Material to process
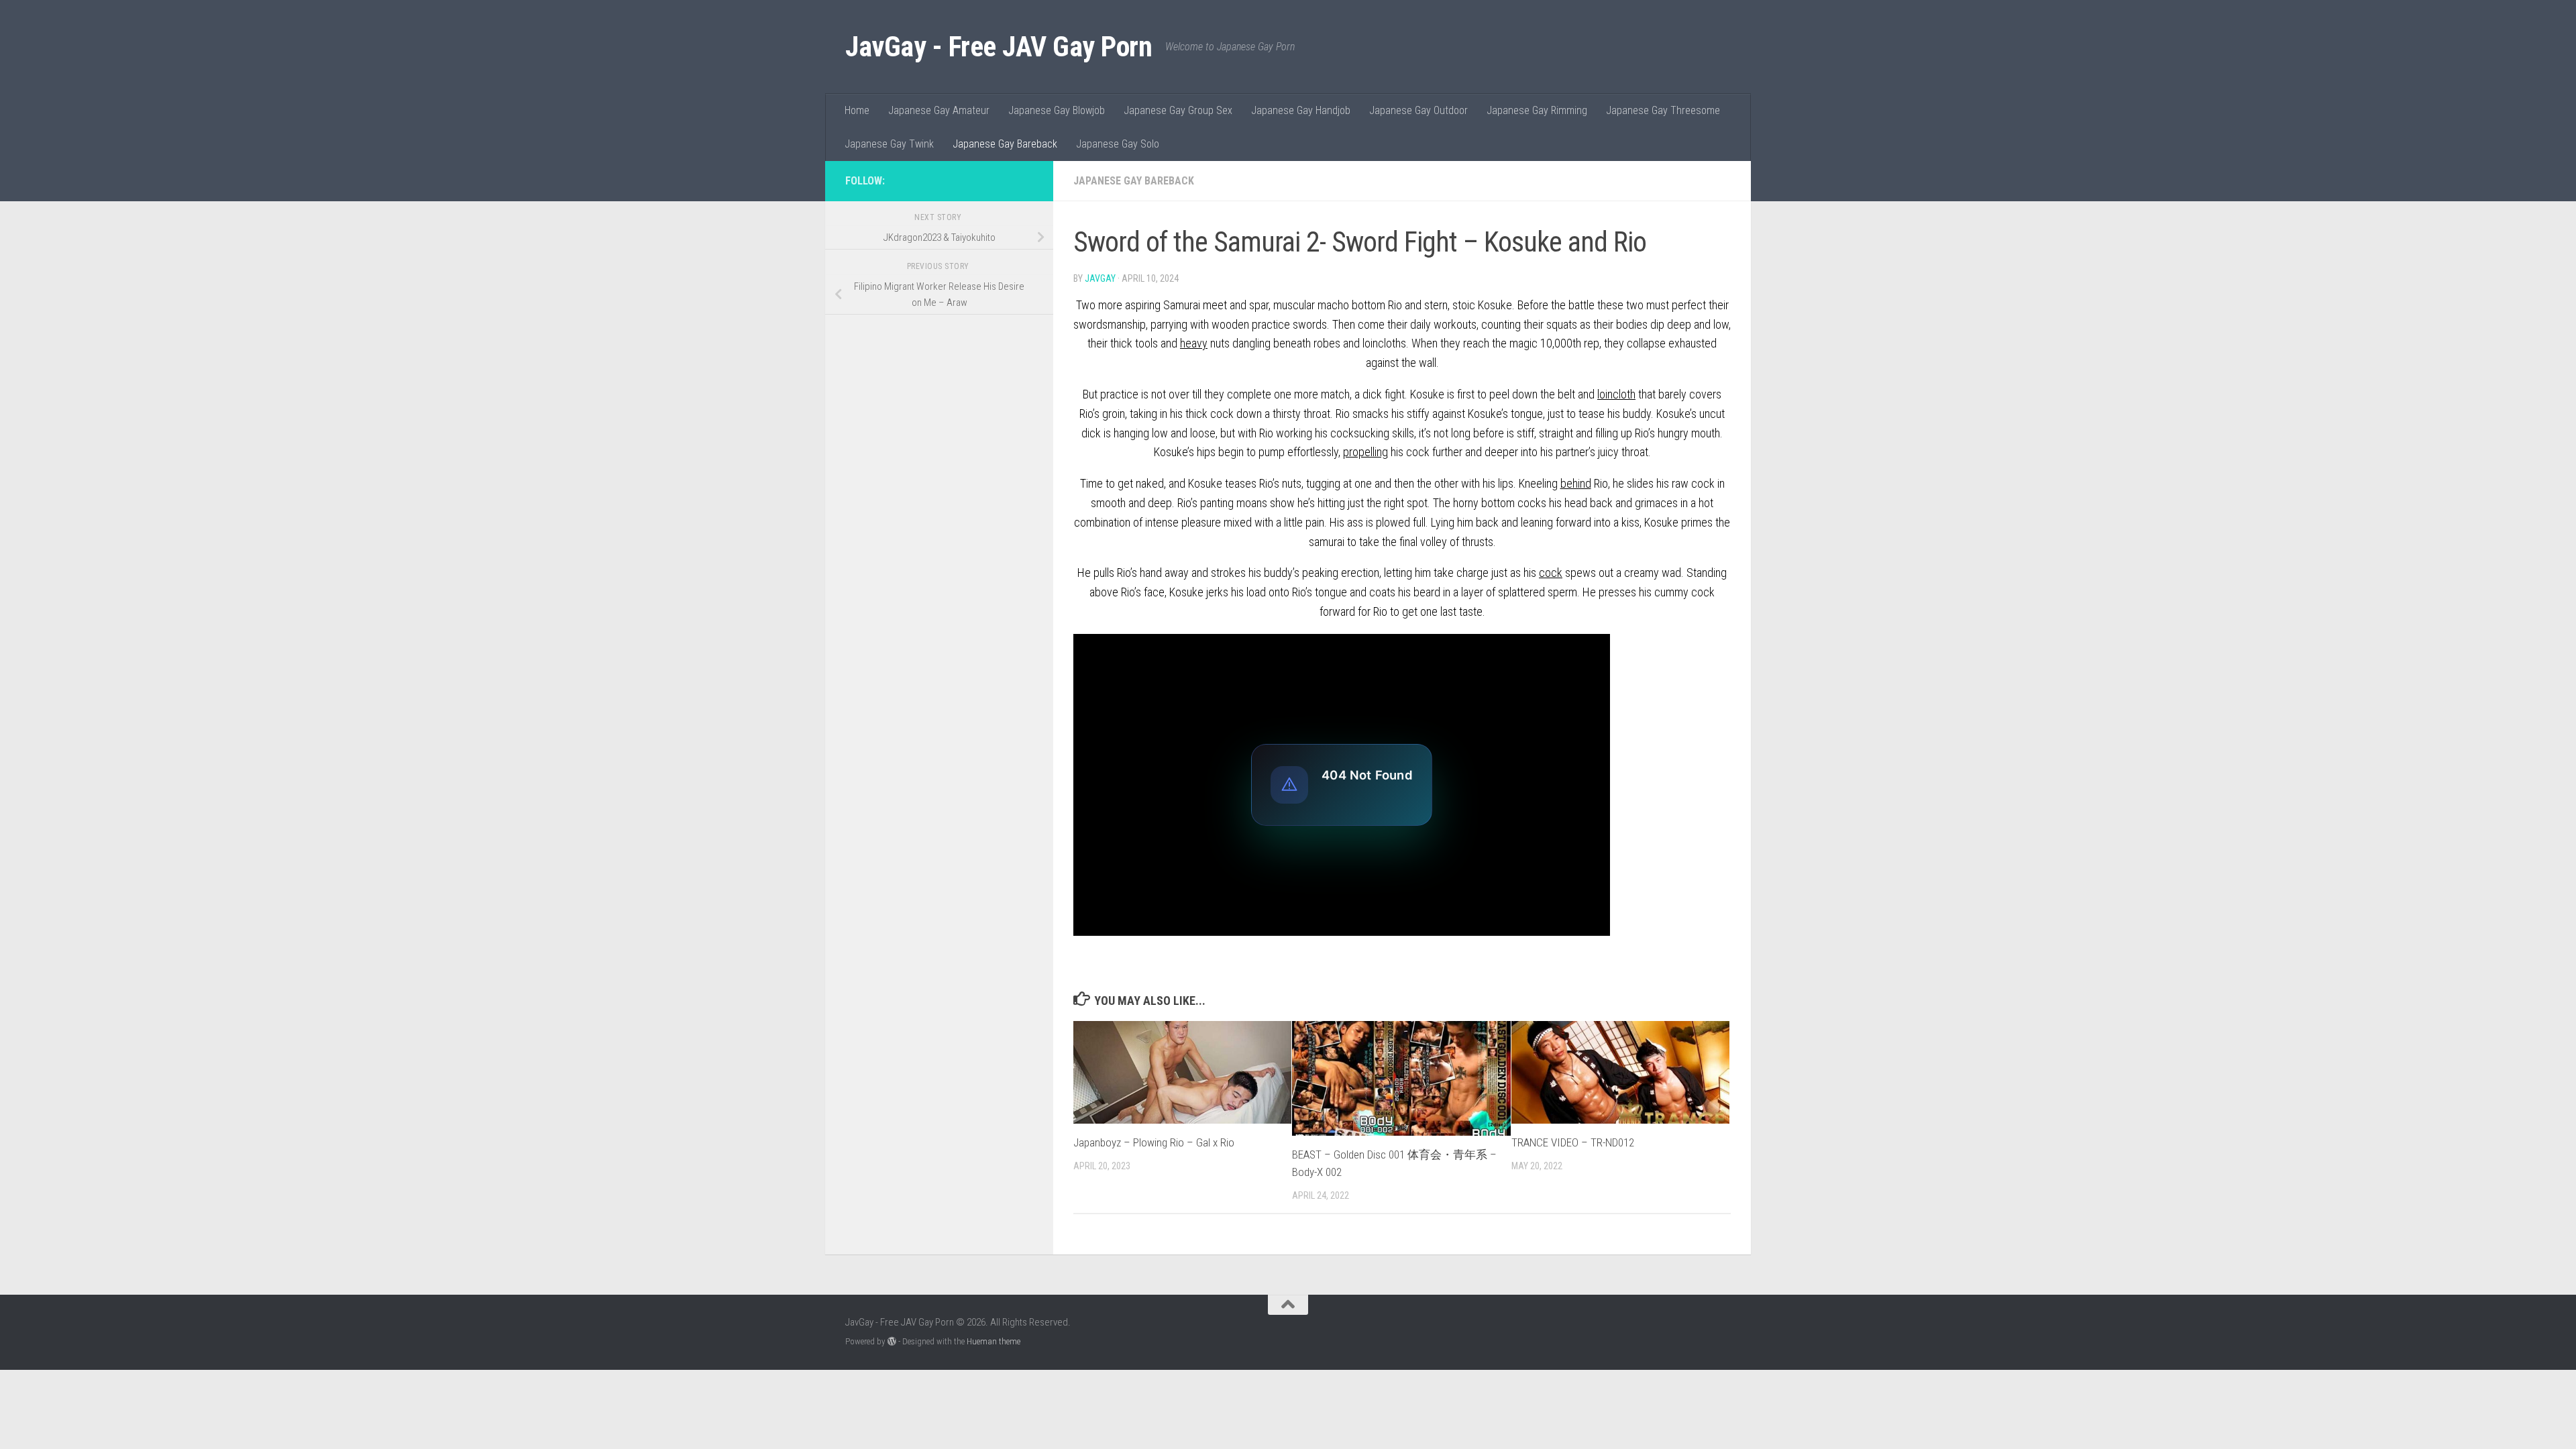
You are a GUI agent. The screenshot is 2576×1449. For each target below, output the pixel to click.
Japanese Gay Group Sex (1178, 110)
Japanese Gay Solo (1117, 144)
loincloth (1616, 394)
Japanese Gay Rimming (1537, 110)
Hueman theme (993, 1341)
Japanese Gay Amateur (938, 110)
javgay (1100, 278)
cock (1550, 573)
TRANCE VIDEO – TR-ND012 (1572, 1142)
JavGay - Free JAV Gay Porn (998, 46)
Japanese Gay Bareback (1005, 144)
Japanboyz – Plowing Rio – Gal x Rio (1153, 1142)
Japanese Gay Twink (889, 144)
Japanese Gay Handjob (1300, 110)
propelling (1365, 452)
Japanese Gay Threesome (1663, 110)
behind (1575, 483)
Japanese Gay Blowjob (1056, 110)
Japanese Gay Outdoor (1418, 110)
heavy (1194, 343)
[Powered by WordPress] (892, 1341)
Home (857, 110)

Work required
The lines to return are those in the material above that hold "Japanese".

Response
Japanese Gay Group Sex (1178, 110)
Japanese Gay Solo (1117, 144)
Japanese Gay Rimming (1537, 110)
Japanese Gay Amateur (938, 110)
Japanese Gay Bareback (1005, 144)
Japanese Gay Twink (889, 144)
Japanese Gay Handjob (1300, 110)
Japanese Gay Threesome (1663, 110)
Japanese Gay Blowjob (1056, 110)
Japanese Gay Outdoor (1418, 110)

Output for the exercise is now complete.